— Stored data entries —
◆ ◆ ◆ ◆ ◆

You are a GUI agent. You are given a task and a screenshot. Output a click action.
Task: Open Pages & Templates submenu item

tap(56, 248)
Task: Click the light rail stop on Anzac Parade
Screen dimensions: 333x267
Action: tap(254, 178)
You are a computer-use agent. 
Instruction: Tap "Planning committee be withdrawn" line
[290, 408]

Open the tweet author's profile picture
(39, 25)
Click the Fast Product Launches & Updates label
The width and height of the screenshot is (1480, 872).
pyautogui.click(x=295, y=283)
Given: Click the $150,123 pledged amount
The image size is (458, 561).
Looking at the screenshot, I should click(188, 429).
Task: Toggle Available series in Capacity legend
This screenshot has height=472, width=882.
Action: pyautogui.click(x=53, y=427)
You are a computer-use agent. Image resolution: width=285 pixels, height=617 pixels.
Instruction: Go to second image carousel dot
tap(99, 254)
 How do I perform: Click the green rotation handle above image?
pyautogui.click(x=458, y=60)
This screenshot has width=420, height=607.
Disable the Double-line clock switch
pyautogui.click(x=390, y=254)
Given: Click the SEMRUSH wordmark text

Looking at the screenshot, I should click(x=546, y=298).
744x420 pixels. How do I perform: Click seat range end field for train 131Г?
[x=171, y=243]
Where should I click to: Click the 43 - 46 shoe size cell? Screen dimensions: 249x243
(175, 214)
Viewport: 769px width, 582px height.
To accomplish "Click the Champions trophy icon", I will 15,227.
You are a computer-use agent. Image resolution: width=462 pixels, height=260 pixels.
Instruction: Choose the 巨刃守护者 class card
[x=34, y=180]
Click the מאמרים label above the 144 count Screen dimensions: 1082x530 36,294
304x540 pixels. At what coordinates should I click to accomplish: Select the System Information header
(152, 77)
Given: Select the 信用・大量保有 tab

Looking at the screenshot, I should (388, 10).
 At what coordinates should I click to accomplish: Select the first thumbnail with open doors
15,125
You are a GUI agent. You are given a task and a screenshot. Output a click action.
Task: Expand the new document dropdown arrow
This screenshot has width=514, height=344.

◆ ◆ ◆ ◆ ◆

— HOW TO COMPLETE THIS TASK —
The response should contain only a verbatim copy of the lines from the line with "Instruction: Choose the 巨刃守护者 class card" to the final line of the records.

— RESPONSE TO THE EXERCISE —
Instruction: Choose the 巨刃守护者 class card
[x=34, y=180]
Click the מאמרים label above the 144 count Screen dimensions: 1082x530 36,294
304x540 pixels. At what coordinates should I click to accomplish: Select the System Information header
(152, 77)
Given: Select the 信用・大量保有 tab

Looking at the screenshot, I should (388, 10).
 At what coordinates should I click to accomplish: Select the first thumbnail with open doors
15,125
You are a GUI agent. You are given a task and a screenshot. Output a click action.
Task: Expand the new document dropdown arrow
This screenshot has width=514, height=344.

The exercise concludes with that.